Actually all of these words have drawbacks in certain contexts; The word “translating” often evokes the idea of translating one human language to another, but most parsing systems don’t do this particularly well (syntagma included). “composing” has musical connotations, “transforming” seems more geometical than linguistic, “compiling” seems to imply that an executable computer format should be the output, and “transpiling” is a fairly uncommon, niche sort of word which may not be clear to many people. Another candidate word for this process is “compositing” which has origins in the process of preparing text for publication in a newspaper and this word is appropriate in the context of syntagma because it is a system that takes pure text as input, and produces pure text as output.

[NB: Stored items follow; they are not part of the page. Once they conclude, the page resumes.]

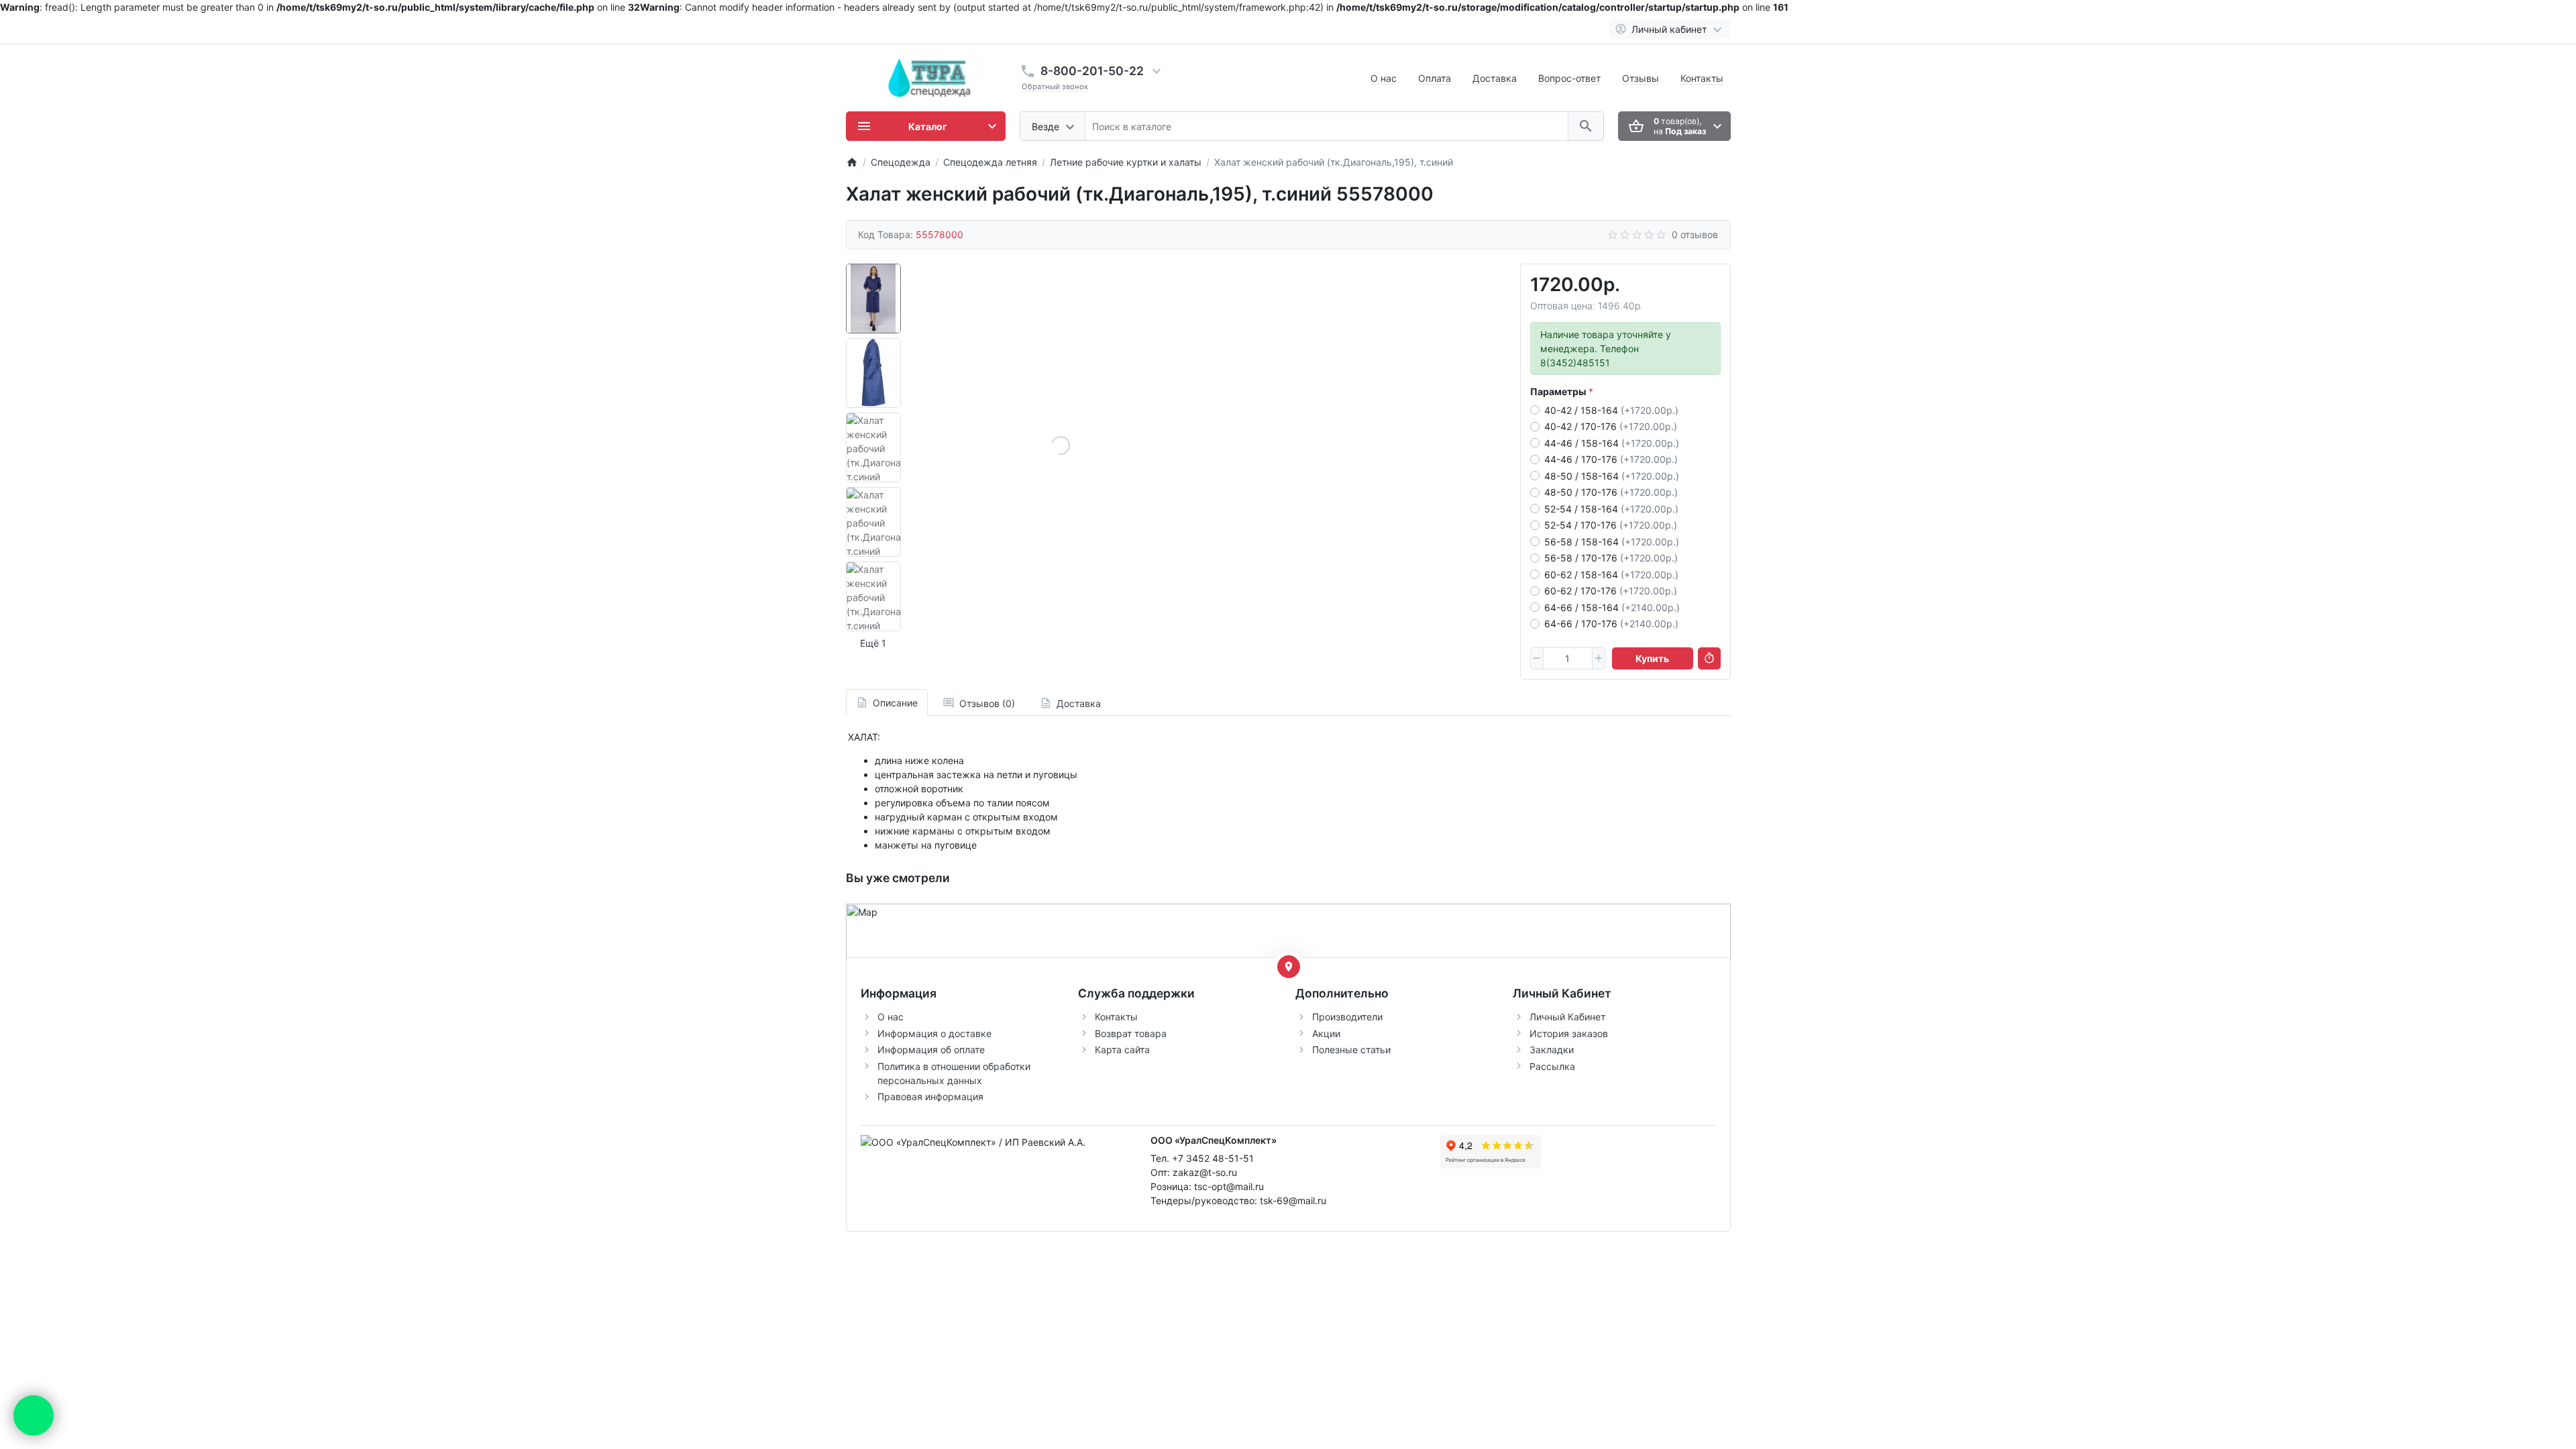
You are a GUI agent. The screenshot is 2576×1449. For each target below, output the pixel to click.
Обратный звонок (1055, 86)
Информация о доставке (934, 1033)
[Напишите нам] (33, 1415)
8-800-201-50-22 (1092, 71)
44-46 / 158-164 (1611, 443)
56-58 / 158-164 (1611, 541)
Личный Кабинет (1567, 1016)
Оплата (1434, 78)
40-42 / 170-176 (1610, 426)
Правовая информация (930, 1096)
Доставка (1494, 78)
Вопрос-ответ (1569, 78)
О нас (1384, 78)
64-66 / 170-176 (1611, 623)
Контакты (1701, 78)
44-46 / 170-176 (1611, 459)
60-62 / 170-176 (1610, 590)
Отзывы (1640, 78)
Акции (1326, 1033)
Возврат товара (1131, 1033)
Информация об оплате (931, 1049)
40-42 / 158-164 (1611, 410)
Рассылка (1552, 1066)
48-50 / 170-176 (1611, 492)
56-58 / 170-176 (1611, 558)
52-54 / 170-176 (1610, 525)
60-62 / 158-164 (1611, 574)
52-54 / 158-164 (1611, 509)
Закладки (1551, 1049)
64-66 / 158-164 (1612, 607)
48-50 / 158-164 (1611, 476)
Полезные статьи (1351, 1049)
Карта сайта (1122, 1049)
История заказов (1568, 1033)
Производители (1347, 1016)
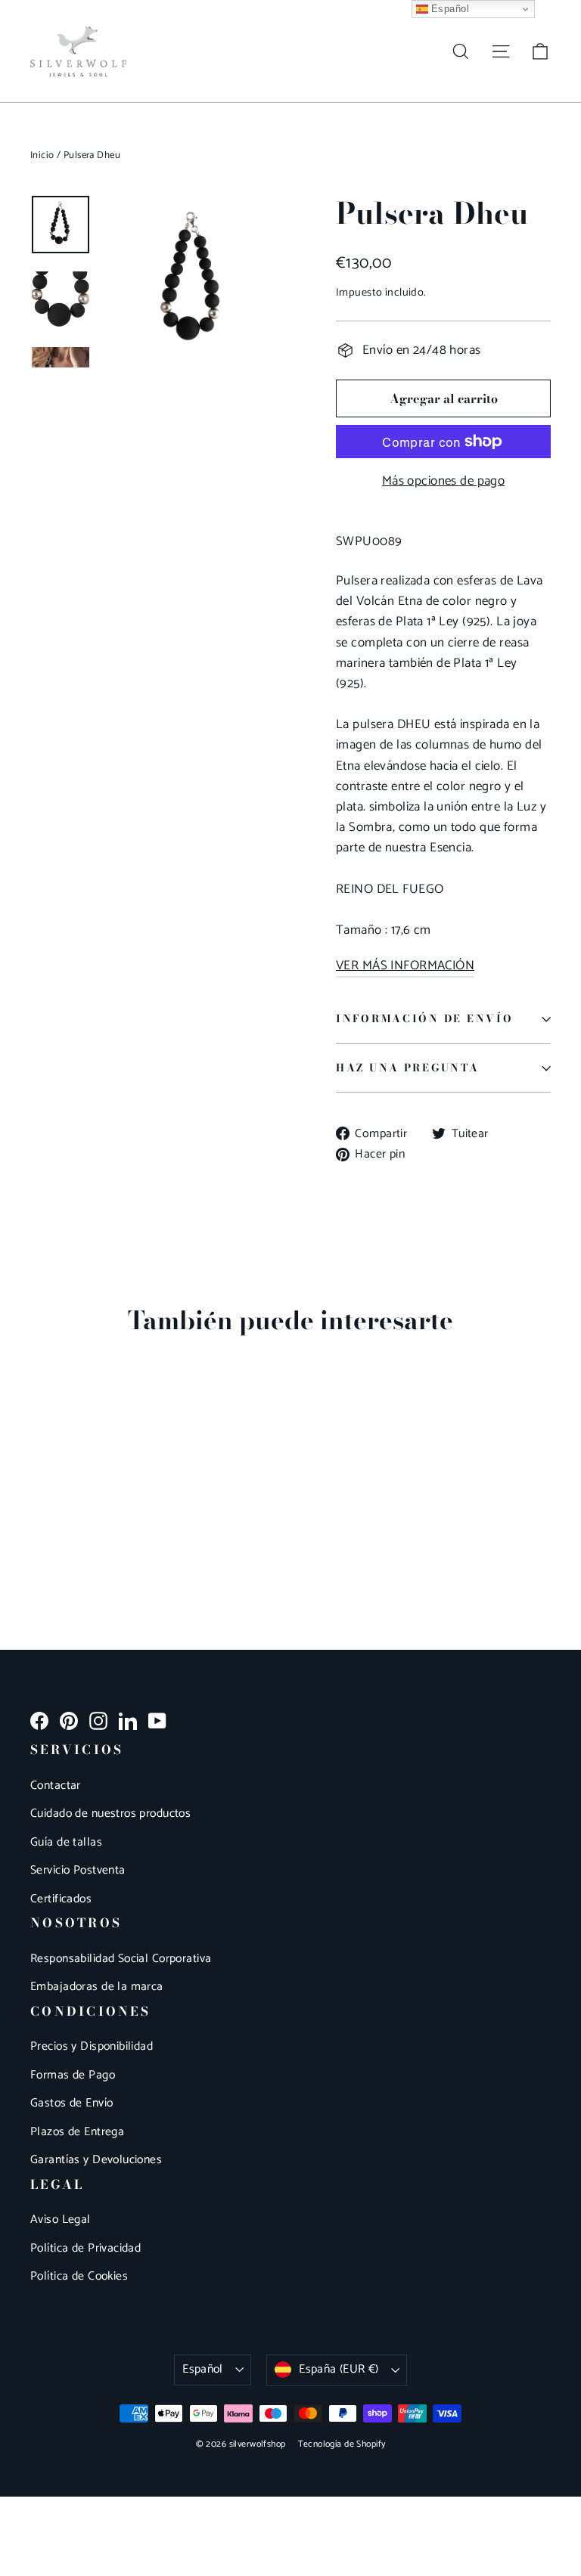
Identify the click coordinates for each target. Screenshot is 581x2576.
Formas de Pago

Syntagma is able to translate an input format into an output format using it’s rule-block and left-hand-side attributes. An example follows
lit:[()+-]; e: [0-9]+; e:[a-z]; del;
e = e ("+"|"-") e { @1:="($2 $1 $3)"; }
eof { stack(e) { println "$1"; } }
The script above converts an additive symbolic arithmetic expression to a lisp-like prefix notation - so “a+b+100” becomes “(+ (+ a b) 100)” . It uses the token attribute variables $1,$2,$3 to rearrange the order of the operands. It is concise and expressive. But syntagma contains many other capabilities, which I will go into later.